Designer Jean-Louis Deniot was up for the challenge to design one of New York City’s most iconic institutions: The Towers of the Waldorf Astoria. Mansion Global interviewed him to understand what it was like to merge both historic and futuristic elements and incorporate them throughout his design concept.
“We cannot simply recreate the past, but we can envision how we will enjoy the Waldorf Astoria in the future. What I have conveyed is a sense of theatricality, fantasy, and surrealism, because, in my mind, these elements are what the Waldorf is about.”—Jean-Louis Deniot
And Deniot did succeed in preserving the original French design concept that influenced so much of the Waldorf, that embodies the sophistication and grandeur of the Louis XVI style of the 1770s, and the historical interior of the original Waldorf Astoria in the 1930s—but he was inspired to do more. He believed that The Towers should acknowledge their New York location, a place where all nationalities merge together.

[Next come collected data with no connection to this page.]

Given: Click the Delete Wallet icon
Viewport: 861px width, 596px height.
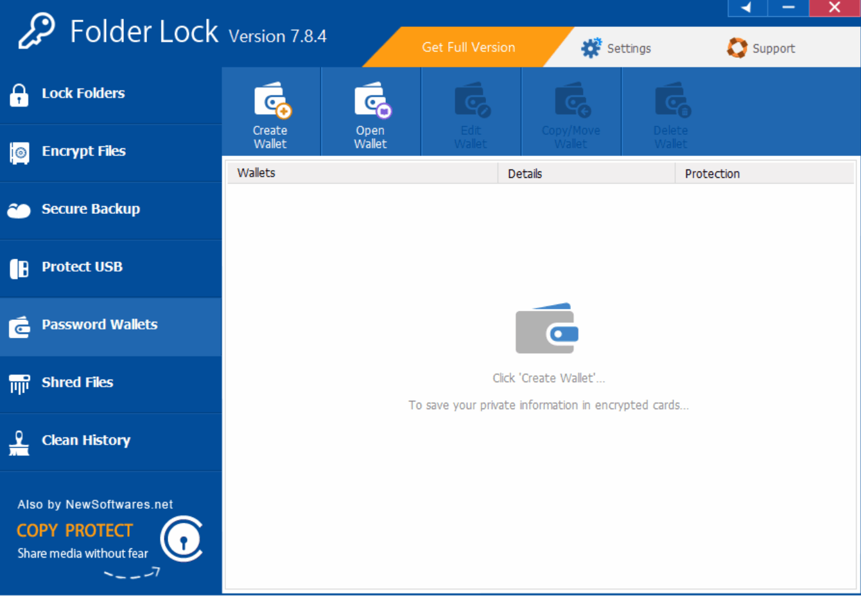Looking at the screenshot, I should point(670,111).
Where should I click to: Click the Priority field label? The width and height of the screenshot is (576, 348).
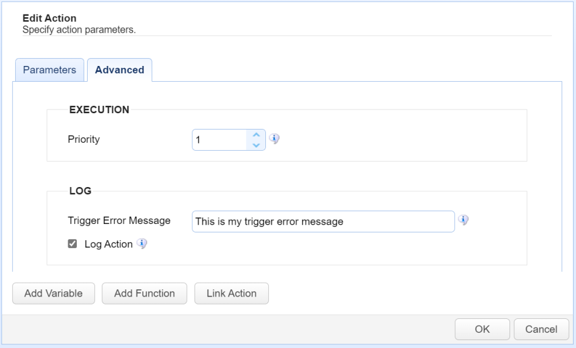[83, 139]
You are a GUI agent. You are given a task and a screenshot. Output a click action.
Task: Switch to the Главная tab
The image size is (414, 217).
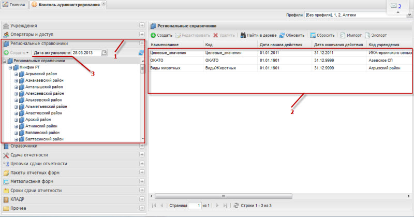(x=14, y=4)
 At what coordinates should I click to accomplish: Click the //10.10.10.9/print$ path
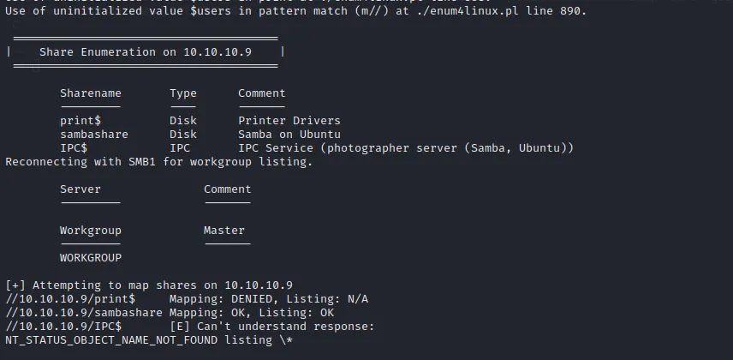pyautogui.click(x=69, y=299)
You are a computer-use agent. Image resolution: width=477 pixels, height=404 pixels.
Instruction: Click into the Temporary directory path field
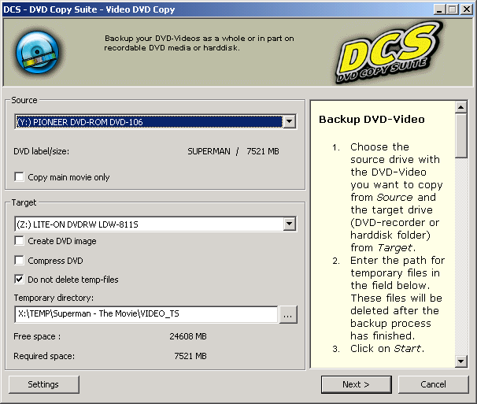pos(146,314)
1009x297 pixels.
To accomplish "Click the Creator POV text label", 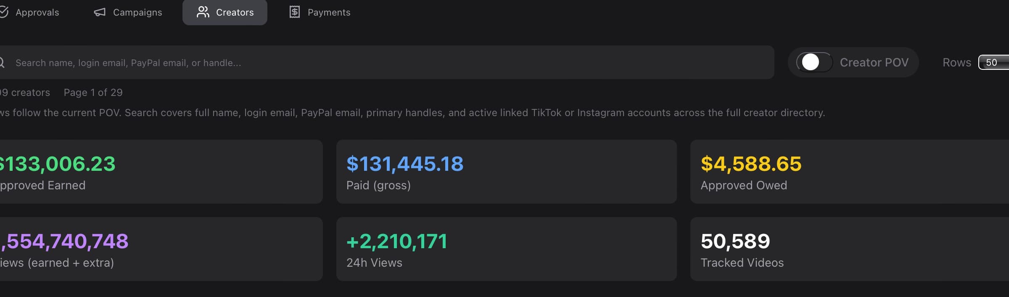I will tap(874, 63).
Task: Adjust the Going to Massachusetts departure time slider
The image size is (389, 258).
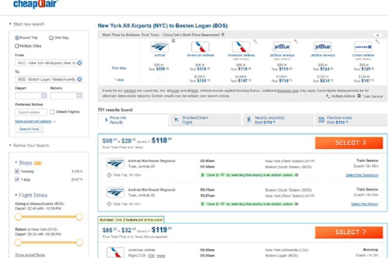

Not only did Deniot strive to represent New York City in his design, but he purposefully steered the Waldorf away from the late 18th century in order to create a sense of timelessness. He tells Mansion Global,
“My work is past, present and future, timeless. If you stand there and look at the amenities, you may find it hard to place exactly at which moment in time you are. That is what I enjoy the most.”
The result is a fresh take on luxury residences that does not simply copy a building from the Art Deco period or remain stagnant in the Louis XVI style, but one that keeps all of its residents and visitors remaining in a state of fantasy that Deniot identifies as being integral to the Waldorf’s identity.